While the driving team are working on the pace notes, the rest of the Recce team is busy gathering information on how the car must be set up and what strategy to adopt for the course. At the same time, a video is taken of the course, in order to be able to see a special stage again in detail at a later date. The co-drivers also discuss any prominent sections of the course among themselves. "Carlos and I spend a lot of time analysing the course together," says Paul. "We are a real team."
However, the co-drivers' work begins before the official Recce. "We have already been on-site for one or two days beforehand," says Carlos. "At that time you are not allowed on the actual special stages themselves, but we are able to take a look at the location of the service areas, certain sections of the course where you can access service areas, and points where you can stop during the Recce." The drivers are not usually present while all this is taking place. The on-site preparations usually take the co-drivers hours before they continue to work on the data in their hotel rooms.
Four weeks before the event, the organisers of the rally provide the teams with comprehensive maps of the course. The route is compared with that of the previous year. Any changes to the route (about 30 to 40 percent is changed each year), for which completely new pace notes must be made during the Recce, are indicated. "The most difficult part of the preparations is when there is something new on the route," says Carlos. "It is all a lot easier when you are competing at an unchanged rally for the second or third time. However, you have to give 110 percent the first time."
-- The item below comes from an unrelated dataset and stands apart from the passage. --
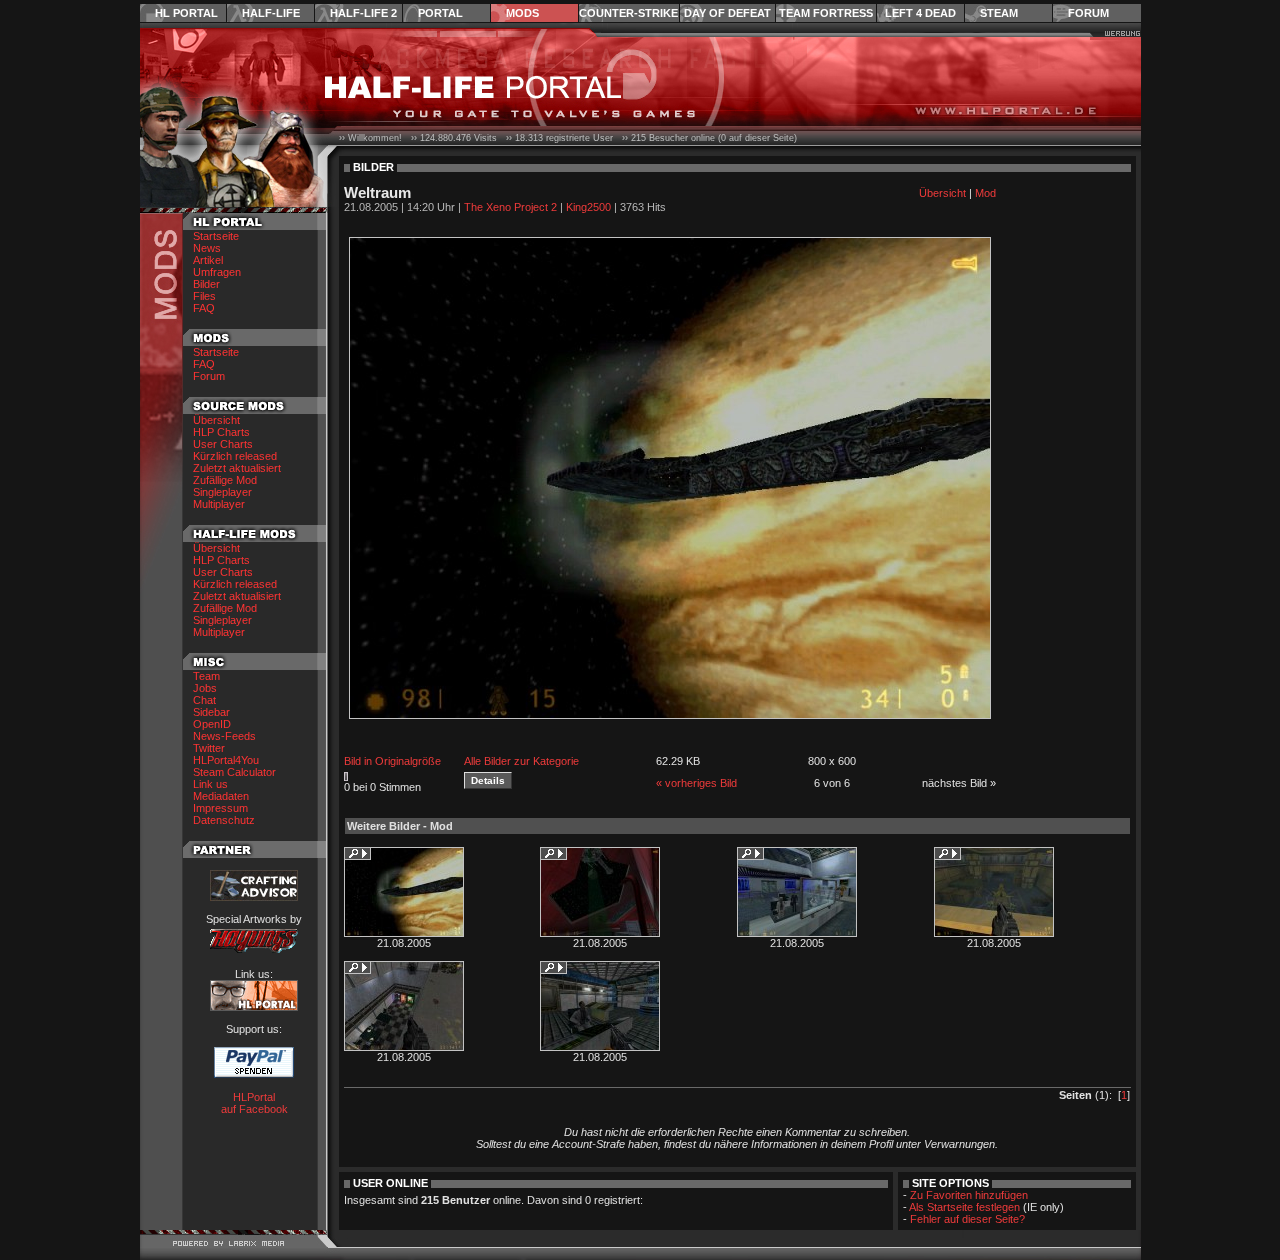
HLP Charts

It is a matter of perfection. The driver and co-driver must work flawlessly as a team when it really counts. When it comes down to it, the driver must trust the instructions from his co-driver one hundred percent. "When I say we are approaching a gentle right-hander that we can take a full throttle, Kris steers right at full throttle," says Paul. And what happens if the pace notes are wrong or the co-driver has missed a line and the car is approaching a sharp left-hander that requires heavy braking instead of the gentle right-hander. "Too bad," says Paul. "Kris will steer right at full throttle." It is not hard to imagine the outcome.
Carlos del Barrios put together no less than 300 pages of pace notes for the 2011 Rally Germany, which he had in his lap on every special stage in the form of a book – and this is by no means the longest pace notes in Carlos' career. "The 1994 Rally Portugal was the worst so far," he recalls. "There were 36 special stages and 34 of them were new. The average length of the pace notes for each stage was about 30 pages. All in all, the pace notes for the rally were about 1000 pages long."
This amounts to a lot of paperwork that must not only be completed by the start of the rally, but must be correct right down to the smallest detail. And all this by hand and new every year. No wonder the co-drivers spend just as much time at their desk as they do in the passenger seat.
In the end, however, it is worth the hard work. Winning a special stage or even overall victory at a rally is not only the result of perfect preparation and excellent teamwork, but also the best possible form of compensation for the effort involved in the painstaking preparations, which often begin months in advance. And if it does not work perfectly? "Then we learn from our mistakes," says Paul. "And then it all starts from scratch again."